Jesteś na stronie: NIECOdziennik muzealny - Wieś w październiku

NIECOdziennik muzealny - Wieś w październiku

NIECOdziennik muzealny - Wieś w październiku

Poniedziałek
25
Październik
2021

Jesienna aura zagościła już na dobre w ciechanowieckim muzeum. Można dostrzec jej obecność w chłodnych sieniach, zawianych liśćmi gankach czy pustych zagonach. Złota Polska Jesień przyniosła ze sobą kolory bieli, fioletu, pomarańczy, żółci i czerwieni w postaci ostatnich kwitnących w ogródkach kwiatów – marcinków i miechunek oraz spadających z drzew liści. Sprawne oko zwiedzającego z całą pewnością dostrzeże pochylone słoneczniki, pojedyncze kwitnące dzikie róże czy kończące się już aksamitki. Piękno jesiennej przyrody, zamknięte w muzeum, przyciąga i wprowadza w melancholijny nastrój, ale i wywołuje zachwyt wśród zwiedzających – co nas bardzo cieszy.

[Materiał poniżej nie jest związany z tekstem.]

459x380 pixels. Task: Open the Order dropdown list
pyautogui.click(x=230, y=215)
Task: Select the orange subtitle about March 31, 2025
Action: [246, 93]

Jesień w polskiej kulturze ludowej obfituje w magiczną symbolikę. Przełom października/listopada już od wieków przedchrześcijańskich, na polskich ziemiach, uznawany był za czas szczególnej więzi ludzi ze światem pozagrobowym. Do dziś, okres przed Świętem Zmarłych i Zaduszkami funkcjonuje w ludzkich świadomościach przede wszystkim jako pora wyciszenia i duchowego przygotowania.

Cykl obrzędowy nieustannie wyznaczał rytm życia mieszkańców wsi. Działo się tak, ponieważ to przyroda dyktowała warunki, które ludzie z pokorą nauczyli się przyjmować. Przykładowo - drzewa jesienią zapadają w sen zimowy, aby na wiosnę przebudzić się i wydać na świat świeże liście - tak też ludzie, nie przeszkadzając naturze, odpoczywają wraz z nią, skupiając się wokół ciepła domowego ogniska, gromadząc siły do wiosennych prac.

W październiku pracy na polach było coraz mniej, dlatego też życie codzienne mieszkańców wsi o tej porze roku przenosiło się pod strzechy. Chłodne poranki nie zachęcały do wczesnego wstawania, a coraz dłuższe wieczory sprzyjały sąsiedzkim spotkaniom. Szczególnie kobiety spotykały się na wspólne prace, np. skubanie gęsi, darcie pierza czy kiszenie/kwaszenie kapusty. Mężczyźni także mieli swoje październikowe zajęcia – zebrane po żniwach snopy, nadal czekały w stodole na wymłócenie zboża. Dopiero teraz, po zakończeniu pilnych prac w zagrodzie, polu i sadzie, gospodarz mógł zająć się młócką. Młodzi ludzie natomiast mogli wreszcie pomyśleć o wyprawieniu wesela. Niegdyś wierzono, że jesień to wyjątkowo korzystny okres dla zakładania nowych rodzin.

W okresie jesiennym rozpoczynała się obróbka lnu i konopi. To właśnie od paździerzy/paździorów - czyli zdrewniałych części łodyg, oddzielanych od włókna lnianego bądź konopnego w procesie międlenia - wywodzi się słowo październik.

Na polskich wsiach, od wieków krzewi się kult Maryjny. Październik uznawany jest w Kościele Katolickim za miesiąc szczególnej adoracji Matki Bożej. W izbach, niekiedy pod przydrożnymi krzyżami czy figurami, kobiety wiejskie, jak przed laty, spotykają się na wspólne odmawianie różańca.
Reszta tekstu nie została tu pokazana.